> [Yapılacak İş] Aşağıdaki Ortadoğu'daki mezhepçilik konulu metinde “Ortadoğu’da mezhepçilik kan dökmeye” sözleriyle başlayan paragrafı, ana bilgilerini koruyarak madde madde yeniden yazın.

> [Metin Parçası]
Ortadoğu’da mezhepçilik kan dökmeye devam ediyor. Suriye’de Beşar Esad’ın büyük yoksulluk ve eşitsizliklere yol açan neoliberal politikalarına karşı mülksüzlerin isyanı Türkiye, Suudi Arabistan ve Katar eliyle bir mezhep boğazlaşmasına dönüştürüldü. Emperyalizm ve Siyonizm de bu boğazlaşmanın kışkırtılmasını aktif biçimde destekledi. ABD ve İsrail’in şer odağı olarak tanımladığı İran ve Suriye’yi mezhepçilik aracılığı ile tecrit etmeyi amaçladı.Nitekim İran ve Suriye, hatta Lübnan Hizbullah’ı Arap halklarının Sünni inanca sahip kesiminin gözünde Filistin davasının mali ve askeri destekçileri olmaktan çıkarılarak mezhep savaşının tarafı haline getirildi. Şimdi Suriye’de emperyalizmin savaş makinesi mezhep savaşının aktif bir tarafı olarak devreye sokuluyor.

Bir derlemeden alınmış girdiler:
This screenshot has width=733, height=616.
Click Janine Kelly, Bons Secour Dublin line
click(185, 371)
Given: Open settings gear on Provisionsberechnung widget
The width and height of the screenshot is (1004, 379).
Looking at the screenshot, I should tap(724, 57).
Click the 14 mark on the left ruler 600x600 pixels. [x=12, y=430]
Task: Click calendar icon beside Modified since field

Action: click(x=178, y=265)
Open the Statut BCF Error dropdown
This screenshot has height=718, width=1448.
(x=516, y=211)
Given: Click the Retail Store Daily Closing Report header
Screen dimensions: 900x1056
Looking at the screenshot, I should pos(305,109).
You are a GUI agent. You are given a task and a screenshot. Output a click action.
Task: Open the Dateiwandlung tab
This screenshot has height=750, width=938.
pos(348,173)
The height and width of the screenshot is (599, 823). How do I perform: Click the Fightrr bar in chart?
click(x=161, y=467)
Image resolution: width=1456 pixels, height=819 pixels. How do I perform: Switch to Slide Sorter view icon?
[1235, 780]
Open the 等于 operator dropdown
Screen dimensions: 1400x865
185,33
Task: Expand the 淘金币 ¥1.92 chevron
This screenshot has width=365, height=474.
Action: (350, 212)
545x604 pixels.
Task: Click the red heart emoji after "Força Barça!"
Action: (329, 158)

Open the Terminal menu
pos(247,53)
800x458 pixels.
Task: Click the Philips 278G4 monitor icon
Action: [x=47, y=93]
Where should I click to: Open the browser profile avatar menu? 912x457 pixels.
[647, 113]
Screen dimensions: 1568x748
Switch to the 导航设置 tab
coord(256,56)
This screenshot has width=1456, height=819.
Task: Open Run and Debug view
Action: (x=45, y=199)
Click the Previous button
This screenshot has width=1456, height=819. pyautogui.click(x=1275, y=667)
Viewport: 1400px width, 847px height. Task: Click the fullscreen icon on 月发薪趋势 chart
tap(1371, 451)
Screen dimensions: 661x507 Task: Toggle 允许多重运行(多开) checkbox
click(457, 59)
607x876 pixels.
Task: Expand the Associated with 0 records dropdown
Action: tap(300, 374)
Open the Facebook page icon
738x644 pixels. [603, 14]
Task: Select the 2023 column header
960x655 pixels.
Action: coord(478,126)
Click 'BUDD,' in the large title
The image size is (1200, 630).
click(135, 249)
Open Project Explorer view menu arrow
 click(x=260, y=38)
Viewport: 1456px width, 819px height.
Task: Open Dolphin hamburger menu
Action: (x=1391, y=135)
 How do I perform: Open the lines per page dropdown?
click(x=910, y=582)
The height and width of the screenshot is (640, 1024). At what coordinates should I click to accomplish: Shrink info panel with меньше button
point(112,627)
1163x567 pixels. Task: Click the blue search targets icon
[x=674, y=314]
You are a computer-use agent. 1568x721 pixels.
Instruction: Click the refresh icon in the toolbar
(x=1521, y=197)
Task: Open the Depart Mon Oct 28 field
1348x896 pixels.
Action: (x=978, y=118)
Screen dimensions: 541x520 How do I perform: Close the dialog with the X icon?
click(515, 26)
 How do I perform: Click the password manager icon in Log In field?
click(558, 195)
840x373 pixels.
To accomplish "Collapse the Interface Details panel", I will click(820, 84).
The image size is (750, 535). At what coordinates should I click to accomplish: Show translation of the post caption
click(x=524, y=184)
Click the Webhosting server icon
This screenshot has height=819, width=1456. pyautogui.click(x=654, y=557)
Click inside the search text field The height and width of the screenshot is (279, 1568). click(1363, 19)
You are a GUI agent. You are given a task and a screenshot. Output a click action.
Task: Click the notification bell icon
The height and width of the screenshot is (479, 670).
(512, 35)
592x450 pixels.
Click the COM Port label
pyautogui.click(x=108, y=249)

> [Alıştırma Sonucu]
- Ortadoğu'da mezhepçilik kan dökmeye devam ediyor.
- Suriye'de mülksüzler, Beşar Esad'ın büyük yoksulluk ve eşitsizliklere yol açan neoliberal politikalarına karşı isyan etti. Bu isyan Türkiye, Suudi Arabistan ve Katar eliyle bir mezhep boğazlaşmasına dönüştürüldü.
- Emperyalizm ve Siyonizm bu boğazlaşmanın kışkırtılmasını aktif biçimde destekledi. Bununla ABD ve İsrail'in şer odağı olarak tanımladığı İran ve Suriye'nin mezhepçilik aracılığıyla tecrit edilmesi amaçlandı.
- Arap halklarının Sünni kesimi artık İran'ı, Suriye'yi ve Lübnan Hizbullahı'nı Filistin davasının mali ve askeri destekçileri olarak görmüyor. Bu taraflar onların gözünde mezhep savaşının tarafı haline getirildi.
- Şimdi Suriye'de emperyalizmin savaş makinesi, mezhep savaşının aktif bir tarafı olarak devreye sokuluyor.